South Florida's move to the Big East will come in 2005 after all.
By PETE YOUNG
Published January 14, 2004
South Florida and four other Conference USA schools remain on track to join the Big East in 2005 after efforts to move the start date up a year were "shut down."
The roadblock: money. Big East commissioner Mike Tranghese said C-USA commissioner Britton Banowsky requested too much, reportedly $6-million to $8-million, to release the departing schools earlier.
"It's nothing more than money," Tranghese said. "Our presidents were not comfortable paying such a fee. What C-USA was asking was too significant, we couldn't do it and we shut it down."
Tranghese and Banowsky have been in regular communication on the matter for a while, and they met at the NCAA Convention in Nashville over the weekend.
Tranghese said the five schools had asked Banowsky to try to accelerate the process.
Banowsky's financial request was for projected lost revenues if USF, Louisville, Cincinnati, DePaul and Marquette left a year earlier.
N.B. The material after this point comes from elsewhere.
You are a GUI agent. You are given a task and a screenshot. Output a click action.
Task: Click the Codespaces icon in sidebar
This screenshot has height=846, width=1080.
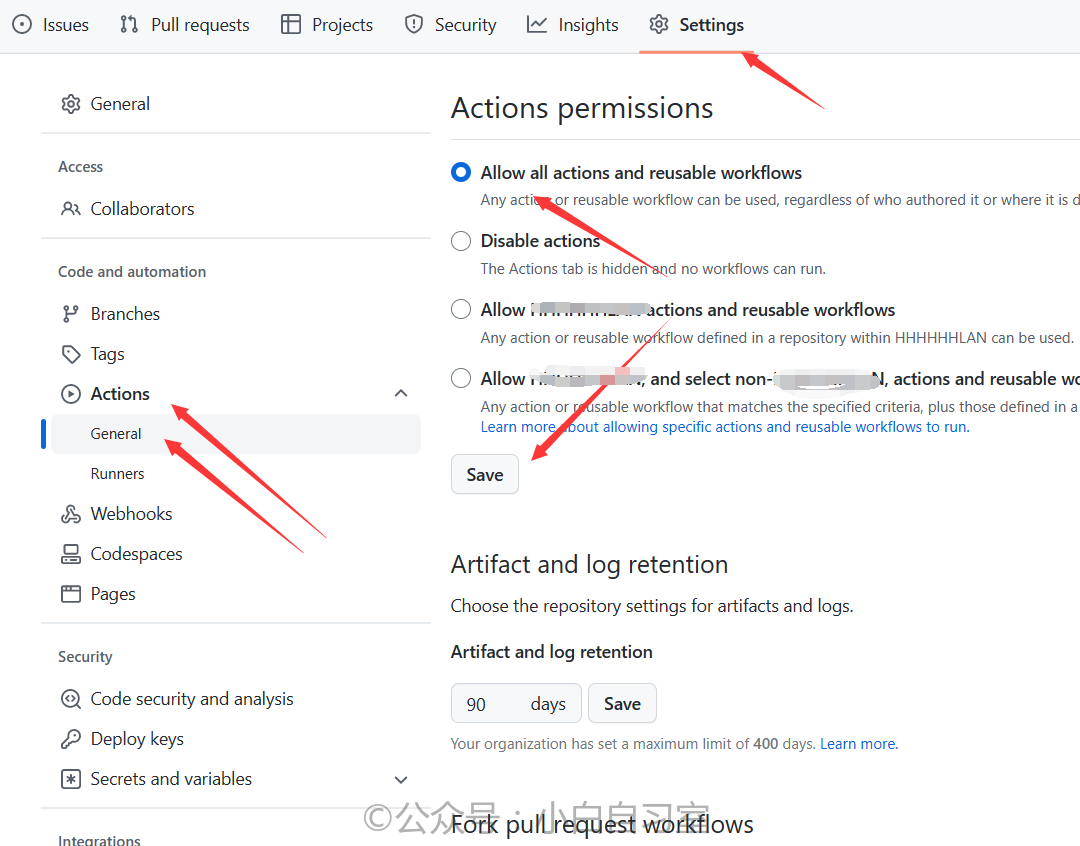71,554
Rutgers athletic director Bob Mulcahy said there was optimism something could be worked out, but time has run out.
"There's virtually no possibility," Mulcahy said. "It's probably better that it didn't happen. We'd have to cancel three football games this fall. Who's going to pay those damages?"
One last possibility is linked to Boston College.
The Eagles are slated to join the ACC in 2005, but if BC pays the $5-million exit fee to the Big East and moves its departure date up, it could set the dominoes tumbling.
However, Boston College has filed a lawsuit to reduce the exit fee and is awaiting that ruling.
"(BC is) going to play with us next year," Tranghese said. "The only way they won't is if a judge rules otherwise. But it doesn't appear a decision will be made any time soon."